+++ PROVIDED INFORMATION

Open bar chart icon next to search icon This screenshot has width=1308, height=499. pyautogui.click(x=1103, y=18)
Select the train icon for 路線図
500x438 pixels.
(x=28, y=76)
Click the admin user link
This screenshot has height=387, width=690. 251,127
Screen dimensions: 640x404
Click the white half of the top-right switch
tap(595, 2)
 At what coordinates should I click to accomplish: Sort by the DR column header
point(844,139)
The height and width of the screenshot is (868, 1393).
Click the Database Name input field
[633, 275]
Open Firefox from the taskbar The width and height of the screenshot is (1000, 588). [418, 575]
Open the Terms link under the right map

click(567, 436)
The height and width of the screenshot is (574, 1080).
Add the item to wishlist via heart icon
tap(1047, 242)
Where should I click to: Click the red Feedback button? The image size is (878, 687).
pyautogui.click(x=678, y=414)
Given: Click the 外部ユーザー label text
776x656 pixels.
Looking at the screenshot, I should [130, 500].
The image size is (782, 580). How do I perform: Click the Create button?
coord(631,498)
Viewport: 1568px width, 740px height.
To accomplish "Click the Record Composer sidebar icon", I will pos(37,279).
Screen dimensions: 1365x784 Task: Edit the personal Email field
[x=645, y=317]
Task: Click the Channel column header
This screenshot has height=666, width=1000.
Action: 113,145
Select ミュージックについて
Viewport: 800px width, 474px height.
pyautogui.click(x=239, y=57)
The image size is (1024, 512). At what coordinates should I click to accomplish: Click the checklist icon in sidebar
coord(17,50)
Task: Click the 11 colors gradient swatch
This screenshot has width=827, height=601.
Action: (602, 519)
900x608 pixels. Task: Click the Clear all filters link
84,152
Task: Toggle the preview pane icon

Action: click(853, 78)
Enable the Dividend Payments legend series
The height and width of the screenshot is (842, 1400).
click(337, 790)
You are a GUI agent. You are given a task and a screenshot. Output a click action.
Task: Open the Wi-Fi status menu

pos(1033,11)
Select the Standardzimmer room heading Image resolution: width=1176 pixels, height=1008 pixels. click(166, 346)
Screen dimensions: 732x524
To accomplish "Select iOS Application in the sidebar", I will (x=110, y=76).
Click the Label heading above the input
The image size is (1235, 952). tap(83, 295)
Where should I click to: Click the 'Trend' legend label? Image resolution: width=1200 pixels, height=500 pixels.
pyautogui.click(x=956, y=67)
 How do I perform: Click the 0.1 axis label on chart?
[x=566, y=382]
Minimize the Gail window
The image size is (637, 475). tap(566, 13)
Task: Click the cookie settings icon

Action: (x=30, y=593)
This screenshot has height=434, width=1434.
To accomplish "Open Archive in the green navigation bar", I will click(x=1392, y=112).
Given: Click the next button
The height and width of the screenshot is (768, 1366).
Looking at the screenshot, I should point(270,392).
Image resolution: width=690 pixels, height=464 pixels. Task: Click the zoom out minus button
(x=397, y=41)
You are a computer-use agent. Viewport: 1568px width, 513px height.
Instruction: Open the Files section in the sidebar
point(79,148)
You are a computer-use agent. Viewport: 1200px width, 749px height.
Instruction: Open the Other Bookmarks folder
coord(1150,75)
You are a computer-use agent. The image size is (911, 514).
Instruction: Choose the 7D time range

++++++

HOW TO COMPLETE THIS TASK: List every line above that contains the word "next".

RESULT:
Open bar chart icon next to search icon This screenshot has width=1308, height=499. pyautogui.click(x=1103, y=18)
Given: Click the next button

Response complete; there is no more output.